Liesse tapped the trestle with a censuring finger, dark eyes also beyond regret. ‘Could you hold his life above ten thousand families, doomed to suffer a famine? Does his fate outweigh the rapine and pillage that the heel of a conquering war host will bring us? A sword thrust is quick. Have you ever watched a child die of starvation? A young woman forced till she’s haemorrhaged?’
‘Yes!’ Jeynsa shouted. ‘I’ve seen infants perish of starvation and cold, and all manner of forced brutality, done by head-hunters. You forget. I was never brought up in a palace.’ Afraid, not yet panicked, she glowered at the duke, who now paced like an irritable bear. ‘I don’t see what any of this has to do with a breach of guest welcome, or assault and an unprovoked act of butchery.’
Bransian met her spitting fury with frosty eyes and a curt nod to his chancellor. ‘We are hard, but not foolish.’
The fussy official stirred out of furled quiet, slipped the ribbon from the scroll, and twitched a state document across the table.
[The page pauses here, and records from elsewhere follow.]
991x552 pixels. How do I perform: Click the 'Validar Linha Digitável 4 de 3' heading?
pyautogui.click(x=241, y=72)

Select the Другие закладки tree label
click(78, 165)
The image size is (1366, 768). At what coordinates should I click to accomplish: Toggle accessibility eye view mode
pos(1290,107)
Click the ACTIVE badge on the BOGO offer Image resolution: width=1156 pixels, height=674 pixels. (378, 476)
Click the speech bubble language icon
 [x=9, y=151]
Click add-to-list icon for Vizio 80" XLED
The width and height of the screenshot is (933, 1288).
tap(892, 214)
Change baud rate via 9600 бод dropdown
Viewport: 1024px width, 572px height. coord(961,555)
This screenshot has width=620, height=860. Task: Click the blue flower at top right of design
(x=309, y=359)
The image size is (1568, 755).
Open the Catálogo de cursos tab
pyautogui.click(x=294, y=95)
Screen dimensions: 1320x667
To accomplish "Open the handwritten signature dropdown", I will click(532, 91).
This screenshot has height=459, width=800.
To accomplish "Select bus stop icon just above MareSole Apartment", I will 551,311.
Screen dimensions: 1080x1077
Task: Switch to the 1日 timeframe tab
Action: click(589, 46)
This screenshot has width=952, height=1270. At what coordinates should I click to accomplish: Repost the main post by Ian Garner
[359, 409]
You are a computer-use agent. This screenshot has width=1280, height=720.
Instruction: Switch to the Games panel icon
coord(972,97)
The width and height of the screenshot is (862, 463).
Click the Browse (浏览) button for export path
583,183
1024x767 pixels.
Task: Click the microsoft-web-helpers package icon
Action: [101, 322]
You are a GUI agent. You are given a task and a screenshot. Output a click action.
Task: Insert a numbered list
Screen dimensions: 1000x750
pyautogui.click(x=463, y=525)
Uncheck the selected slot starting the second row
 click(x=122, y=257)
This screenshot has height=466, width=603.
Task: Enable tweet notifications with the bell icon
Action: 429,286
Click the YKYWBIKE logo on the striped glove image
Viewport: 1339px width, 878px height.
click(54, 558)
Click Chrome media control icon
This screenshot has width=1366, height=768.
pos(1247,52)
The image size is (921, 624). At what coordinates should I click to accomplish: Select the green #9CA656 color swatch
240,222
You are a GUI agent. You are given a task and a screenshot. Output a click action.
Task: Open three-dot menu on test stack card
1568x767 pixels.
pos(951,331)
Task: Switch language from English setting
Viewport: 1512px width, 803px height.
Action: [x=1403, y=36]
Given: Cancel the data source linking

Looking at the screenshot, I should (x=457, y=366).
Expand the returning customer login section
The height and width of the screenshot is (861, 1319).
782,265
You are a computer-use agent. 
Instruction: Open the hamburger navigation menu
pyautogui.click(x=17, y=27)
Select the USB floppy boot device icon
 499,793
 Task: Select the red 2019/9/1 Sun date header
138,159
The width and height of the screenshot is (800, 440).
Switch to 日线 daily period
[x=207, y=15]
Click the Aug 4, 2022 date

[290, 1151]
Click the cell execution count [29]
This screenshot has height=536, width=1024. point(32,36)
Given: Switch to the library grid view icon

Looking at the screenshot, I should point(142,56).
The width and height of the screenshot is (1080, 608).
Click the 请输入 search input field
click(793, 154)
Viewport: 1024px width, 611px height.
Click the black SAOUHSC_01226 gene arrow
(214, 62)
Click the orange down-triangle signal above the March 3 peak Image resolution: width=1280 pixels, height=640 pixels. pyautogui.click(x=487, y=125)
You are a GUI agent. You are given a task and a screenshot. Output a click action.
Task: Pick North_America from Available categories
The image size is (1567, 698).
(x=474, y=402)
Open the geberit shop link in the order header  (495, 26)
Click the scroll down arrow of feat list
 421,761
‘Read,’ snapped the duke. ‘Then sign your name here, before witnesses. Do that, and you walk out of here, safe. Your crown prince won’t be forced to defend your hysterical story, or answer a case with no witnesses. You can end this, now, quietly. Or have the same verdict dragged out in sordid detail through the shame of a hearing in public ceremony.’
Jeynsa clamped her jaw. Scanned the offered reprieve, while the last vestige of colour drained out of her freckled face. Before she completed the offensive last lines, she glanced up, breathing quickly. ‘Lies!’ she gasped. ‘Vicious slander on top of vile extortion. Smear Sidir’s faultless service by a false claim that he moved out of hand, and attacked your guardsmen without provocation?’
‘A dead man’s good name,’ Liesse stated, prim. ‘The liegeman’s past suffering any dishonour. Give us your word. That’s a painless exchange for Prince Arithon’s debt, that could spare every innocent life in this citadel.’
Jeynsa shook her head, spee
chless.
‘Is your stiff neck worth so much?’ The chancellor leaned forward with overbearing impatience. ‘How can you not act for the greater good? Are you spineless? Why not use the power that’s yours to save others, hand-picked as you are for an office that can bind the will of a sovereign king? The blood of sacrifice here has already been paid! Don’t make Sidir’s loss be in vain. Not when your sensibility, and his reputation, might buy many thousands their future survival.’
Which pressure threw too harsh a weight upon Jeynsa’s uncertain young shoulders. ‘The choice you place on me is not mine to make!’
‘Don’t be a braying ass!’ Bransian hurled his state chair aside. He loomed over the table, the nights of sleepless rage and balked weeks of inaction smoking off his ox frame. ‘None of us can afford to choke over principle! Not with Alestron’s domain being pillaged by Lysaer’s dog-packs of fanatics!’ His flicked gesture summoned.
One of the paired guardsmen approached Jeynsa’s chair. Steel rasped as he unsheathed his sword and cut the lashed binding, which freed her right hand for the pen.
‘Sign, girl!’ the duke snapped. ‘I’m griped from watching you preach on your backside. No one’s got time for your quibbling.’
Her pale green eyes spilled her furious tears. Still, Jeynsa battled her ebbing composure. Left only the grit of her ancestry, she argued: as Asandir’s choice for Rathain’s caithdein, charged to stand at the right hand of princes with no shield but bare flesh and her conscience. ‘You won’t change his Grace’s stance in this way! Or deliver your people from jeopardy. Not by asking me to endorse your misrule through hiding betrayal and murder.’
‘Pretty words. Empty threats. You’ve no leverage to bargain!’ Bransian stared her down, beyond quarter. ‘Realize how little your breathing life means! You and your crown prince together are not worth the horrific burden of suffering, if the unholy Alliance keeps us besieged through the winter.’